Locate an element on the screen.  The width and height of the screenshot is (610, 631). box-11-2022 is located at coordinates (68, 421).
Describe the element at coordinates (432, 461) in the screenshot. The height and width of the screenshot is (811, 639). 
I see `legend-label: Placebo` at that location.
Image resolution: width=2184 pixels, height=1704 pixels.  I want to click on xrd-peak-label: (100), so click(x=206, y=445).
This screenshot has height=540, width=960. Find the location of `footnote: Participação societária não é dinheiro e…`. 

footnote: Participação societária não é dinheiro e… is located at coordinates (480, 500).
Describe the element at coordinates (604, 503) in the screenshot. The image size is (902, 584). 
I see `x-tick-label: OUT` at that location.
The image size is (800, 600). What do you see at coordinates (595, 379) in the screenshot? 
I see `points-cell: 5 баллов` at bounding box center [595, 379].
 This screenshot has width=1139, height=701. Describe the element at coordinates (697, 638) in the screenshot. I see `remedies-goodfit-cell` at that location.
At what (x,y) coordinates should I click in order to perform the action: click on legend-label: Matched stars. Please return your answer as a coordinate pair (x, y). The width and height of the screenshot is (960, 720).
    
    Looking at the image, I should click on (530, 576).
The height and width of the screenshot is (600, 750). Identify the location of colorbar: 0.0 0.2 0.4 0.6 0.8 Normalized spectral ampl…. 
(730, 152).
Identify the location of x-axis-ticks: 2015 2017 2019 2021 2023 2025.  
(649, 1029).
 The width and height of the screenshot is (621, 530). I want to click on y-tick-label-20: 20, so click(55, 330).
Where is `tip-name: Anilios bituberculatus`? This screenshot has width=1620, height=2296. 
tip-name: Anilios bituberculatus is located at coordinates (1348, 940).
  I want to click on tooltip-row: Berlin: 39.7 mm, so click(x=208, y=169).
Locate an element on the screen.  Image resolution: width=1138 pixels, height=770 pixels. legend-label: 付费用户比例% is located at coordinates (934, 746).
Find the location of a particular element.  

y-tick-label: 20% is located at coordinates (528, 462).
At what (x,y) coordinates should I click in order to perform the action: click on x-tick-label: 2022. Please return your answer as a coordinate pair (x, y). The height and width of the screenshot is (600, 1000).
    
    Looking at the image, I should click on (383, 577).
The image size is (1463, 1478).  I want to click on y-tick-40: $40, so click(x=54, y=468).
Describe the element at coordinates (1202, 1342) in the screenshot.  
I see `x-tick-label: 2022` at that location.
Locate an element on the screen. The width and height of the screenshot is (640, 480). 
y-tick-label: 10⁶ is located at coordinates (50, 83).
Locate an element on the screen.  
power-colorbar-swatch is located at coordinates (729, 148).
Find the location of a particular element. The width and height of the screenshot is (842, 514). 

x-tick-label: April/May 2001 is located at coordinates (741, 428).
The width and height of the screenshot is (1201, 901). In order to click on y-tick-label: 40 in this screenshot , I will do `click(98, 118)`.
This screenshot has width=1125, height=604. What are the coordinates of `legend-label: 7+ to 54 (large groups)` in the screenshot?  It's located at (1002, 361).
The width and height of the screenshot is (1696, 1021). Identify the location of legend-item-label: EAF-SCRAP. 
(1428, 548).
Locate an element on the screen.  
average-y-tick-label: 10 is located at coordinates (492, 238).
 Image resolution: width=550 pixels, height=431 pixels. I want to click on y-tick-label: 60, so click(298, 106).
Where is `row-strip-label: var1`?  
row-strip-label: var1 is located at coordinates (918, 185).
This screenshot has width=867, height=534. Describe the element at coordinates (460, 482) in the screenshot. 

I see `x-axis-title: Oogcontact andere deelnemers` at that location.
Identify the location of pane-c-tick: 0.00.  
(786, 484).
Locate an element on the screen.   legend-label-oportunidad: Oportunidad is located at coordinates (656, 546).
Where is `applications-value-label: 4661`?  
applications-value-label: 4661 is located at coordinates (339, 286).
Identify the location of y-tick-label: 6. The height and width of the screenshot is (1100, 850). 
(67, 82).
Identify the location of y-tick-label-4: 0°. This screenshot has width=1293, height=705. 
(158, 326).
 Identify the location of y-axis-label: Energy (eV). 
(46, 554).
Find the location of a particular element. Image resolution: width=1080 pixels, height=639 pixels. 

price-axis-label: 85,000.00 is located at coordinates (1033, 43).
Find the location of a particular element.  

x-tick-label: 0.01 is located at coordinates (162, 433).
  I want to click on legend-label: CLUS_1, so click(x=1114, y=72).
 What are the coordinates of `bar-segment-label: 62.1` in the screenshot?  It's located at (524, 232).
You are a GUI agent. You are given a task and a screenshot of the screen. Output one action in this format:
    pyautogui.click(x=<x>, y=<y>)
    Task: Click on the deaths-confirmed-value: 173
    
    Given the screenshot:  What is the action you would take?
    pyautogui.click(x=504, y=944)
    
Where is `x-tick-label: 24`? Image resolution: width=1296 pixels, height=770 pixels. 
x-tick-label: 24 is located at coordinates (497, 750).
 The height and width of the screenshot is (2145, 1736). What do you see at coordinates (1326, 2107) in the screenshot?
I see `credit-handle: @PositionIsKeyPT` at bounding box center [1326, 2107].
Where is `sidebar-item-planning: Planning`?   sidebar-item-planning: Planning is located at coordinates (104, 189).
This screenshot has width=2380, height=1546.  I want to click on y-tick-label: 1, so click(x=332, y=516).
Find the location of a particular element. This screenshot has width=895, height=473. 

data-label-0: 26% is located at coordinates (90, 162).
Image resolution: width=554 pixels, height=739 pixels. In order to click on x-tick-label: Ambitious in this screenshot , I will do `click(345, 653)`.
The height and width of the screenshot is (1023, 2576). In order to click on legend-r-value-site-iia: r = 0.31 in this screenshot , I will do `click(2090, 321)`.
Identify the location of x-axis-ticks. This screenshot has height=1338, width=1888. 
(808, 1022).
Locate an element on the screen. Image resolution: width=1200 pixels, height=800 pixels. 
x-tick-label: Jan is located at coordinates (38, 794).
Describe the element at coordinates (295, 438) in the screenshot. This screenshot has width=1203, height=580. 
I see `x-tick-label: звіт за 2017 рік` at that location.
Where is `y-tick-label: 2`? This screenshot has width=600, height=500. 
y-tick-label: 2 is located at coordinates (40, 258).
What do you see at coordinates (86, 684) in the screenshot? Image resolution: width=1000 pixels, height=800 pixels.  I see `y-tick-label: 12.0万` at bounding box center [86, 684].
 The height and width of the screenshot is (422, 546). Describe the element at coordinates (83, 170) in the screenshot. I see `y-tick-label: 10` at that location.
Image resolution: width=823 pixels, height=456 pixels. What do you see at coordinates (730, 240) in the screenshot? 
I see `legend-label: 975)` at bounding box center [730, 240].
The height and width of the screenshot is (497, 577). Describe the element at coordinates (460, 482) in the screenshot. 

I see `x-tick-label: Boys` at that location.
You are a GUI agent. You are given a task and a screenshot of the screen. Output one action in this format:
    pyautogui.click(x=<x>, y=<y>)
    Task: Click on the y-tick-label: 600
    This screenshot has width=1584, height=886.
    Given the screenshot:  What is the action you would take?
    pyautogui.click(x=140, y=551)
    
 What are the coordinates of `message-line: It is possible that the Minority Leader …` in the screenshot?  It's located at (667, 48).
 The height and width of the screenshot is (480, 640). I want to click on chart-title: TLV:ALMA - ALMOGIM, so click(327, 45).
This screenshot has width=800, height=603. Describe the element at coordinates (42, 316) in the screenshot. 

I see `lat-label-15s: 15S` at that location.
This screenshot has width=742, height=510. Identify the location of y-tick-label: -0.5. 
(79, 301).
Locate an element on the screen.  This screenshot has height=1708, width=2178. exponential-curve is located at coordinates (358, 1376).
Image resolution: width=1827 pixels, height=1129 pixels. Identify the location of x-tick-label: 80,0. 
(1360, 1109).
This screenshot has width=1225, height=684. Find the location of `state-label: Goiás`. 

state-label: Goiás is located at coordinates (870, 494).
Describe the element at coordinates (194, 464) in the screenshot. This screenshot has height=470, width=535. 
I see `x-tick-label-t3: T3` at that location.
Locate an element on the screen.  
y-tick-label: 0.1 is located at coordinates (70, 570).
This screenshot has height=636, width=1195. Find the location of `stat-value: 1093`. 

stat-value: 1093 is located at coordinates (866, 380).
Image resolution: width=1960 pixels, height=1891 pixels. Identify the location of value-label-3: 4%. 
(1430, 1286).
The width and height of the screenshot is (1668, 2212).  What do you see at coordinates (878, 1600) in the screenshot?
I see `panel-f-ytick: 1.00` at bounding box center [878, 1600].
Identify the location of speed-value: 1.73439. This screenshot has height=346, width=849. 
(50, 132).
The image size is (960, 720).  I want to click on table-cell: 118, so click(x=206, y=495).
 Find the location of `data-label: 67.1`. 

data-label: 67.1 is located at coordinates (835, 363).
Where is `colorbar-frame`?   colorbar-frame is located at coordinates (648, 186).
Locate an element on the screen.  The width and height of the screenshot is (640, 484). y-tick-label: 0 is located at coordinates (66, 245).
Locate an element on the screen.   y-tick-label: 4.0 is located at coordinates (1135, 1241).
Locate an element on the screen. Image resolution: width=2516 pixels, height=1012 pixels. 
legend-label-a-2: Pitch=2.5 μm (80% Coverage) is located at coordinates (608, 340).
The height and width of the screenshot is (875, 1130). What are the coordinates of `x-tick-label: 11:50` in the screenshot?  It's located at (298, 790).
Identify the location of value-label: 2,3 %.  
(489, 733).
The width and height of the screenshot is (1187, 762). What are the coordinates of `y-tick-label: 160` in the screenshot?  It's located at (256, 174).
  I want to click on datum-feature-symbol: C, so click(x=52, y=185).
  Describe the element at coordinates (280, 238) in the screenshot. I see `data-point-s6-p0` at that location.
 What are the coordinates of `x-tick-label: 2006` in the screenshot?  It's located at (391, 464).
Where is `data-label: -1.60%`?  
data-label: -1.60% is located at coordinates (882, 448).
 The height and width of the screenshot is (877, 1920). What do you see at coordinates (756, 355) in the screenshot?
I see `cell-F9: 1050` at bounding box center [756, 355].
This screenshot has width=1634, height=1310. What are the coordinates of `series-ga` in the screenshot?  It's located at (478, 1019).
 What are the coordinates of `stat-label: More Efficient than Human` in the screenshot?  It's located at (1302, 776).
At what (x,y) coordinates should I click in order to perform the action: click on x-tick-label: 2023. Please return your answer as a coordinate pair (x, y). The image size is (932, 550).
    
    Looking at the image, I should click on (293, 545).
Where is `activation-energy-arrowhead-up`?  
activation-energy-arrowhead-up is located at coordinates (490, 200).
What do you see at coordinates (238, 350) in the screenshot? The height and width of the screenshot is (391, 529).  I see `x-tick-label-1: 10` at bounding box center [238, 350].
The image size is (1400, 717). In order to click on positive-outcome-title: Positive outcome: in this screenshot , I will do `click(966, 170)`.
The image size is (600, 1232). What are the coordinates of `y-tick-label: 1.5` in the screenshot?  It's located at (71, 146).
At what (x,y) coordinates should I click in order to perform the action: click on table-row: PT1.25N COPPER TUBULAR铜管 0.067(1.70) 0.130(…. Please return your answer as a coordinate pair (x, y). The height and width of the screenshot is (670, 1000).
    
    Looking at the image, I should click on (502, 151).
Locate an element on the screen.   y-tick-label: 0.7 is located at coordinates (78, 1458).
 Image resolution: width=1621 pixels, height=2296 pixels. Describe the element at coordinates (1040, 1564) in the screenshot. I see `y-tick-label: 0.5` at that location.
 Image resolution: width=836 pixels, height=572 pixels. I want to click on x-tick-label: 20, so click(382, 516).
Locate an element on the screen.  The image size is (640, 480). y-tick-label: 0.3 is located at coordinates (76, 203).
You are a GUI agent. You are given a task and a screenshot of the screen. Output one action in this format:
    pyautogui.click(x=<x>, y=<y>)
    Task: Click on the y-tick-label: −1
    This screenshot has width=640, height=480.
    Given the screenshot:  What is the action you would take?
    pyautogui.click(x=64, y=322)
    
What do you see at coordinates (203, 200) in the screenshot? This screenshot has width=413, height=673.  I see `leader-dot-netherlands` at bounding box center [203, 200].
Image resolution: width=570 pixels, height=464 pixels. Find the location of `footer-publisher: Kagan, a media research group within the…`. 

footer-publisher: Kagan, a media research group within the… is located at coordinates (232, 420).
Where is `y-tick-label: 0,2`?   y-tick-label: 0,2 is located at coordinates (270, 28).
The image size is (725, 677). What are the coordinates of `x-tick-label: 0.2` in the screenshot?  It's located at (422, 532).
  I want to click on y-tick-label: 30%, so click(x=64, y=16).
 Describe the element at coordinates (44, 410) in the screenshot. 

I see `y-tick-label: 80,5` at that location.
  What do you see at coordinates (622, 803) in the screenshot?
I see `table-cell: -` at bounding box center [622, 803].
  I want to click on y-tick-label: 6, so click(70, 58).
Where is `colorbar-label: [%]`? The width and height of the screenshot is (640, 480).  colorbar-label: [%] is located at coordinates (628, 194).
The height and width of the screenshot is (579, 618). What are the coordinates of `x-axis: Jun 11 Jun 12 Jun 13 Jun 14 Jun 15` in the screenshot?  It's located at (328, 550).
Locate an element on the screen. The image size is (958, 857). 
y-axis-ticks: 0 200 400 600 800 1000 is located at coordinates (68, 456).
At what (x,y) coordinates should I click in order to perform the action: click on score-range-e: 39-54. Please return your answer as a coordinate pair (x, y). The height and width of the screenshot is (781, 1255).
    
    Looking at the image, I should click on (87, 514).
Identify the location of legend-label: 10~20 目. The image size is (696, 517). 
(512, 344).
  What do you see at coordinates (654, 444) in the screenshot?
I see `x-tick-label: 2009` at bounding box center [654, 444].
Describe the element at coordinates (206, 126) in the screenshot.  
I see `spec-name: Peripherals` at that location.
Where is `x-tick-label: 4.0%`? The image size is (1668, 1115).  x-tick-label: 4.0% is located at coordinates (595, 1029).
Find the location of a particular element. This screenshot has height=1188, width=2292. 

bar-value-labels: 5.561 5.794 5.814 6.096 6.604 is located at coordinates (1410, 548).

> [How to complete this task]: Print the entries above again word for word, beginning at the line that contains "Describe the element at coordinates (604, 503)" and stopping after the line that contains "The image size is (1463, 1478).".

> [Answer]:
Describe the element at coordinates (604, 503) in the screenshot. The image size is (902, 584). 
I see `x-tick-label: OUT` at that location.
The image size is (800, 600). What do you see at coordinates (595, 379) in the screenshot? 
I see `points-cell: 5 баллов` at bounding box center [595, 379].
 This screenshot has width=1139, height=701. Describe the element at coordinates (697, 638) in the screenshot. I see `remedies-goodfit-cell` at that location.
At what (x,y) coordinates should I click in order to perform the action: click on legend-label: Matched stars. Please return your answer as a coordinate pair (x, y). The width and height of the screenshot is (960, 720).
    
    Looking at the image, I should click on (530, 576).
The height and width of the screenshot is (600, 750). Identify the location of colorbar: 0.0 0.2 0.4 0.6 0.8 Normalized spectral ampl…. 
(730, 152).
Identify the location of x-axis-ticks: 2015 2017 2019 2021 2023 2025.  
(649, 1029).
 The width and height of the screenshot is (621, 530). I want to click on y-tick-label-20: 20, so click(55, 330).
Where is `tip-name: Anilios bituberculatus`? This screenshot has width=1620, height=2296. 
tip-name: Anilios bituberculatus is located at coordinates (1348, 940).
  I want to click on tooltip-row: Berlin: 39.7 mm, so click(x=208, y=169).
Locate an element on the screen.  Image resolution: width=1138 pixels, height=770 pixels. legend-label: 付费用户比例% is located at coordinates (934, 746).
Find the location of a particular element.  

y-tick-label: 20% is located at coordinates (528, 462).
At what (x,y) coordinates should I click in order to perform the action: click on x-tick-label: 2022. Please return your answer as a coordinate pair (x, y). The height and width of the screenshot is (600, 1000).
    
    Looking at the image, I should click on (383, 577).
The image size is (1463, 1478).  I want to click on y-tick-40: $40, so click(x=54, y=468).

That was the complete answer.